Using Throughput Accounting for making decisions

Theory of Constraints and Software Engineering

Throughput Accounting (TA) is TOC’s approach to accounting. We also find the first application of TA to the field of Software Engineering. Anderson’s ideas have been further expanded to the professional, scientific, and technical services businesses, and therein to information technology and software engineering.

Throughput Accounting is defined by the following arithmetic expressions:

  • Throughput:
    T = Revenue – Totally Variable Expenses

  • Net Profit:
    NP = Throughput – Operating Expense

  • Return on Investment:
    ROI = Net Profit / Investment

Unfortunately, TA has gained a bad reputation mostly within the circles of accounting professionals, mostly due to the fierce position taken by Goldratt against traditional accounting practices.

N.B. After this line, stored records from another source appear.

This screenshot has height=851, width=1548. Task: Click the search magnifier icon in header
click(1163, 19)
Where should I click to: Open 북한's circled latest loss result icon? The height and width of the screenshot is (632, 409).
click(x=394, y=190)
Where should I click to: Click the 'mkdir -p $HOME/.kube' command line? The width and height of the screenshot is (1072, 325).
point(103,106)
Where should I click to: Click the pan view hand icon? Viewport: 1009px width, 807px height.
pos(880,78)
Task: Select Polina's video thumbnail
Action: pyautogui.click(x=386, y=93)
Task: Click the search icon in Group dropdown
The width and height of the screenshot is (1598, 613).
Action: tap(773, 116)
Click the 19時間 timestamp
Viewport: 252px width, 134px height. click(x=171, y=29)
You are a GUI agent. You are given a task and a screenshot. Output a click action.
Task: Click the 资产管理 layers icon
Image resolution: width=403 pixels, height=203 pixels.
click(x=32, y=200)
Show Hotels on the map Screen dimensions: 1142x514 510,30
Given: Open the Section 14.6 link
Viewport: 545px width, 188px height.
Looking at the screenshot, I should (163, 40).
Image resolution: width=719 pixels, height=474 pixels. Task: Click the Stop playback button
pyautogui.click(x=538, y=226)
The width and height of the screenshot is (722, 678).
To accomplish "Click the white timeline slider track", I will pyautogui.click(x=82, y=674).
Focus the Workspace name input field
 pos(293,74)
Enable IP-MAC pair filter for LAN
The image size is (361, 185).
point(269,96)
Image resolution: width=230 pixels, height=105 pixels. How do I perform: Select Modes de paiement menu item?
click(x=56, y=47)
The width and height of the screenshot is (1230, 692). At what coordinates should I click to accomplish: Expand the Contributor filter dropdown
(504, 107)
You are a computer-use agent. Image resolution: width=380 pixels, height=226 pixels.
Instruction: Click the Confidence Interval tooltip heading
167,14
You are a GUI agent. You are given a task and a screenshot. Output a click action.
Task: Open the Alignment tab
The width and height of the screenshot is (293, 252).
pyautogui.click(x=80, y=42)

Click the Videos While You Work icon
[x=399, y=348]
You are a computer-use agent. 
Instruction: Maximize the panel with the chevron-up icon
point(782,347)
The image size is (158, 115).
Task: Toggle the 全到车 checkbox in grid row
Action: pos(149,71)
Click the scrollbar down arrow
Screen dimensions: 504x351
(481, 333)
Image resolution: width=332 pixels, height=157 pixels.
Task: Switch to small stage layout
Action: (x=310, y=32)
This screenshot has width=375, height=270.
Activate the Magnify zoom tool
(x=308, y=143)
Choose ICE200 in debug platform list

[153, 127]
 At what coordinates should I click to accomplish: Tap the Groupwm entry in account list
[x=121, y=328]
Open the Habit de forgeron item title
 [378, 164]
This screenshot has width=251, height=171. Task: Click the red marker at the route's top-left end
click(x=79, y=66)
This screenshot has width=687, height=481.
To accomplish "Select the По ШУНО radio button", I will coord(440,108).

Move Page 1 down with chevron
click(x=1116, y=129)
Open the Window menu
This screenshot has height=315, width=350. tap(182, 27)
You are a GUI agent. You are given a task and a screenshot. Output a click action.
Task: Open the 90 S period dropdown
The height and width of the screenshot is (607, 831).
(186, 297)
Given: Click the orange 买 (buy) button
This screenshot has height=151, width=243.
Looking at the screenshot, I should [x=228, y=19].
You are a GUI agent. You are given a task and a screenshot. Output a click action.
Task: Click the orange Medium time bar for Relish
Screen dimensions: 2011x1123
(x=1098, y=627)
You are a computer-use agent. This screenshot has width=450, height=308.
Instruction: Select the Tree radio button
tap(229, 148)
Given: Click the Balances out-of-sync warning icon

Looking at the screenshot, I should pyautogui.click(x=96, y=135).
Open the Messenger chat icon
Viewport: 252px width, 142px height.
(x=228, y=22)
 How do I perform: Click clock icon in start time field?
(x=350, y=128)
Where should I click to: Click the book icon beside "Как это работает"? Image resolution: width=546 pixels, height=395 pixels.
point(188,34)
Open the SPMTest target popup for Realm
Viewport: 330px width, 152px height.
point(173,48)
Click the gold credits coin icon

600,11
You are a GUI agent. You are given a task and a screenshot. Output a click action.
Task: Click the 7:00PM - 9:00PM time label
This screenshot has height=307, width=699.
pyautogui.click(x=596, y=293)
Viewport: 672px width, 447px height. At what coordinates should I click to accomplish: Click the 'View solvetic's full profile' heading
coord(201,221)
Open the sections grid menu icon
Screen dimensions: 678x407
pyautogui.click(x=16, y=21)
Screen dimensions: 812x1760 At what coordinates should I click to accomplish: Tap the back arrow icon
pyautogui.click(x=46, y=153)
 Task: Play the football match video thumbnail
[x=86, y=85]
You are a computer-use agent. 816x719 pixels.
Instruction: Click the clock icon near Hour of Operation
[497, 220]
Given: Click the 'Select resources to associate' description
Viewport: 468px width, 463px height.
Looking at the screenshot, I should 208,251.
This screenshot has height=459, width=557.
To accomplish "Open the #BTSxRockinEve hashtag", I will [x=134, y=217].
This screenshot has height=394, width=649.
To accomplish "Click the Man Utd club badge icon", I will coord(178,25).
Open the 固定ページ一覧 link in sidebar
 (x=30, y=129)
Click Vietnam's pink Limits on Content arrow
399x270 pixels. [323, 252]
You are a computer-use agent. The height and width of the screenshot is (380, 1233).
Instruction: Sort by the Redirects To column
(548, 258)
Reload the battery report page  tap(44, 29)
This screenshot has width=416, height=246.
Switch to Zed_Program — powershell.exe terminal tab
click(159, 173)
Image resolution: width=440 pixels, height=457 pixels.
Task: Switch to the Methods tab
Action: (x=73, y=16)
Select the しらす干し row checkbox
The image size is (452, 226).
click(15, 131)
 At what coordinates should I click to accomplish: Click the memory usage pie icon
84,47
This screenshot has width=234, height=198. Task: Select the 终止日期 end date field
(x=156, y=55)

Besides, the politics, the reputation is undeserved, as we will see. TA can truly be added to the arsenal of management tools, often with spectacular effects on the bottom line.

Originally, it was the need to manage business system in a more scientific way that led to the creation of TA. In fact, TA is defined by a few simple formulas, that might somehow remind of the equations one finds in physics.

With only three variables to consider, TA becomes accessible to and usable by non-accounting professionals. Decision-making is simplified. To make the correct decision, you need a positive answer to one of these three questions:

  • Does it increase throughput?
  • Does it reduce operating expenses?
  • Does it increase the return on investment?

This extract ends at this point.